Development and thermodynamic assessment of a novel solar and biomass energy based integrated plant for liquid hydrogen production

Abstract In this paper, a combined power plant based on the dish collector and biomass gasifier has been designed to produce liquefied hydrogen and beneficial outputs. The proposed solar and biomass energy based combined power system consists of seven different subplants, such as solar power process, biomass gasification plant, gas turbine cycle, hydrogen generation and liquefaction system, Kalina cycle, organic Rankine cycle, and single-effect absorption plant with ejector. The main useful outputs from the combined plant include power, liquid hydrogen, heating-cooling, and hot water. To evaluate the efficiency of integrated solar energy plant, energetic and exergetic effectiveness of both the whole plant and the sub-plants are performed.
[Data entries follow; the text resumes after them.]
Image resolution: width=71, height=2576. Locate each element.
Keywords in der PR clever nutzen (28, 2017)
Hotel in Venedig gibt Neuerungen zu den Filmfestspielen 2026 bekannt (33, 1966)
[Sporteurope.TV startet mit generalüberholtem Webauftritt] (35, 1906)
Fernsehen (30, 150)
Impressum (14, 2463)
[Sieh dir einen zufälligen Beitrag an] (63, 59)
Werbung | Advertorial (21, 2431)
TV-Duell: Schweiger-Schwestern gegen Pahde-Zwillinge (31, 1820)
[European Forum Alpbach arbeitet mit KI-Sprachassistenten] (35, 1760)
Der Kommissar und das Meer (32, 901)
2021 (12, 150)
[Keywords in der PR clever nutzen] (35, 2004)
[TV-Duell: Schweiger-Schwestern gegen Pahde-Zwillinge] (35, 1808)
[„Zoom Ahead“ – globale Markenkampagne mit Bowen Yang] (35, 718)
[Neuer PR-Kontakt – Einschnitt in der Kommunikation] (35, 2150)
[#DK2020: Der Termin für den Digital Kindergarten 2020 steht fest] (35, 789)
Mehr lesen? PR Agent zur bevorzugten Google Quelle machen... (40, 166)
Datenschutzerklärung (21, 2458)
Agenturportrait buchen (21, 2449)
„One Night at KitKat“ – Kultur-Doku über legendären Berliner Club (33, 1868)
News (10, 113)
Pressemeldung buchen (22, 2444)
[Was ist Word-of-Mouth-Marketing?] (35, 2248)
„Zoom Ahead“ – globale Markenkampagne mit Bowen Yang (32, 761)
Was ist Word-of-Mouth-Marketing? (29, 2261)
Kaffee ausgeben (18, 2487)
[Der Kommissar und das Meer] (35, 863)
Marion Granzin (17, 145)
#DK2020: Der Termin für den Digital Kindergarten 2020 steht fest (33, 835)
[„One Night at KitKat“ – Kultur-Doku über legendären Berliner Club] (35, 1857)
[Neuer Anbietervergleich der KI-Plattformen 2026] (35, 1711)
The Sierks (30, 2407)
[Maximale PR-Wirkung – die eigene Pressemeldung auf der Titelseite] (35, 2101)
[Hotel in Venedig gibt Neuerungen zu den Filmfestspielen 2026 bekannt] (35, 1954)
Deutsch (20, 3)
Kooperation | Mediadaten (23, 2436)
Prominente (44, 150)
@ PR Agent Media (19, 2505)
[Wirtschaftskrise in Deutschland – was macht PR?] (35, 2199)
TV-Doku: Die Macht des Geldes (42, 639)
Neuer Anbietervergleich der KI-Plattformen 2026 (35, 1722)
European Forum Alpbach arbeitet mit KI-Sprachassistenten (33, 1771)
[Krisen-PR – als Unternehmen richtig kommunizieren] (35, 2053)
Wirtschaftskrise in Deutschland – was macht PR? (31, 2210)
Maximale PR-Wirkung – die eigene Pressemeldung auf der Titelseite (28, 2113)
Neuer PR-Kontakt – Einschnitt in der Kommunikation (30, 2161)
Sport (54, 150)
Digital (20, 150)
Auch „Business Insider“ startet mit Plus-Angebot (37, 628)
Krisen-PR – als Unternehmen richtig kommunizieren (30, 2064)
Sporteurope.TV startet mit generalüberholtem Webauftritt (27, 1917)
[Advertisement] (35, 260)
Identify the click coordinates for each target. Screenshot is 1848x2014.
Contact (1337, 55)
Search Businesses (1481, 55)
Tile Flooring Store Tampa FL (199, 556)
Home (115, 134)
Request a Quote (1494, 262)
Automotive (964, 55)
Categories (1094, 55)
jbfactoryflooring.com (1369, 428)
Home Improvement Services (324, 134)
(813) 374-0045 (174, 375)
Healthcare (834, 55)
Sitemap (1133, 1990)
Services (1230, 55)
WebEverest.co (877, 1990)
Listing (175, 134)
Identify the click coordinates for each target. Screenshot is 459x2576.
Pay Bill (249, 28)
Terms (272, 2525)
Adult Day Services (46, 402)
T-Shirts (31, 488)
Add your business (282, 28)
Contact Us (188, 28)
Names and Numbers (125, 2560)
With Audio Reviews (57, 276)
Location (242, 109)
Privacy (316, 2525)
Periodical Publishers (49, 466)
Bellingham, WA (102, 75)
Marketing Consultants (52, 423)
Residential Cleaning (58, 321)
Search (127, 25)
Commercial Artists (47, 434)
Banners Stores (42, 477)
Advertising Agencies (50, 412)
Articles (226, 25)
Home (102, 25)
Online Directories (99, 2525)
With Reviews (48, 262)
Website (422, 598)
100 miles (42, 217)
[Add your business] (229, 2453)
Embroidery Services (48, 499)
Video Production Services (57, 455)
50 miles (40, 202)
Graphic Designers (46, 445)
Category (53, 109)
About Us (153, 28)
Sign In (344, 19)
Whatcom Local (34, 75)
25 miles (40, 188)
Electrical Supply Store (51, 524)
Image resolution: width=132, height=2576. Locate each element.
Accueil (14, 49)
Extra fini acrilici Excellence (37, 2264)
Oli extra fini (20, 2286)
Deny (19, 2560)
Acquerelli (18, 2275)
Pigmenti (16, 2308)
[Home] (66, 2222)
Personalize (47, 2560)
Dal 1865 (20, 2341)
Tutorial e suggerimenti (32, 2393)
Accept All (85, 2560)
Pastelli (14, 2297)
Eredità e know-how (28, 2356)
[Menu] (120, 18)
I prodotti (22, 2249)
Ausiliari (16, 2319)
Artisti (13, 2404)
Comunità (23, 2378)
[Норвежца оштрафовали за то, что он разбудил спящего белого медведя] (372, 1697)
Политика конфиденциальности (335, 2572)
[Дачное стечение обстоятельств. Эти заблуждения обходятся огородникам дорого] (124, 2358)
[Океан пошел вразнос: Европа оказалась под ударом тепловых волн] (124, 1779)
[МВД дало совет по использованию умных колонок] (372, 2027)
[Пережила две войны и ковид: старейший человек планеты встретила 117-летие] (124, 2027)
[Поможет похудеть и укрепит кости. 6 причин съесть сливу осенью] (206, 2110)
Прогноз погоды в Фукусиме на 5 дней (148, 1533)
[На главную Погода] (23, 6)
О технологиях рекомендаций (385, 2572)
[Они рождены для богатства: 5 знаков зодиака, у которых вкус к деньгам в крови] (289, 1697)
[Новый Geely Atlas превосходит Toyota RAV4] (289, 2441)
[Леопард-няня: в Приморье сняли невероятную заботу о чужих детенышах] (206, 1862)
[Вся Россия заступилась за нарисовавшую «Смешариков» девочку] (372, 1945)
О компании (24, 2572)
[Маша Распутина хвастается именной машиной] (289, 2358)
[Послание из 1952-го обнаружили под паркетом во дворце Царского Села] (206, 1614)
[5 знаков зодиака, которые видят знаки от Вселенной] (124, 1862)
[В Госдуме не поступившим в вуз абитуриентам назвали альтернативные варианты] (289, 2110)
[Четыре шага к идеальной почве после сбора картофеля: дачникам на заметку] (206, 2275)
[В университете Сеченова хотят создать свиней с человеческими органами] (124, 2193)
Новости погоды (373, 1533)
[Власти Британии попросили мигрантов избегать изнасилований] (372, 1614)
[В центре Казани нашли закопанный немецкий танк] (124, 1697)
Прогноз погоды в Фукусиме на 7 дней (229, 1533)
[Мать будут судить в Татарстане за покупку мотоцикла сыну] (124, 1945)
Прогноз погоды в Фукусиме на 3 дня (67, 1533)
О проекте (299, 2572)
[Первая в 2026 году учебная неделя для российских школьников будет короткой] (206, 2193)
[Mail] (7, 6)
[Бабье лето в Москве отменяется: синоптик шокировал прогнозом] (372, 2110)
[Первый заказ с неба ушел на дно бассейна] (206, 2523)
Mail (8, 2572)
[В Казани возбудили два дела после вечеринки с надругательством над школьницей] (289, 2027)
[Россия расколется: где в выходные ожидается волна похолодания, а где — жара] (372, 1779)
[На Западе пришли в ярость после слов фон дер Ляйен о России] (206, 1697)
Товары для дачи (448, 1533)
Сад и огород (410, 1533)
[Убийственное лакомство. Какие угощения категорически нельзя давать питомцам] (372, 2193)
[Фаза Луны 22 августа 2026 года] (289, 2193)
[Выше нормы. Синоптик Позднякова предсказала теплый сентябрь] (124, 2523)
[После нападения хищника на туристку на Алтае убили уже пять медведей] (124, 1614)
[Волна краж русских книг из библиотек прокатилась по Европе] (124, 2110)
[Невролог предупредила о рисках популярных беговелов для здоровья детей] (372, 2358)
For this solar and biomass gasification based combined plant, the generation rates for useful outputs covering the total electricity, cooling, heating and hydrogen, and hot water are obtained as nearly 3.9 MW, 6584 kW, 4206 kW, and 0.087 kg/s in the base design situations. The energy and exergy performances of the whole system are calculated as 51.93% and 47.14%. Also, the functional exergy of the whole system is calculated as 9.18% for the base working parameters. In addition to calculating thermodynamic efficiencies, a parametric plant is conducted to examine the impacts of reference temperature, solar radiation intensity, gasifier temperature, combustion temperature, compression ratio of Brayton cycle, inlet temperature of separator 2, organic Rankine cycle turbine and pump input temperature, and gas turbine input temperature on the combined plant performance.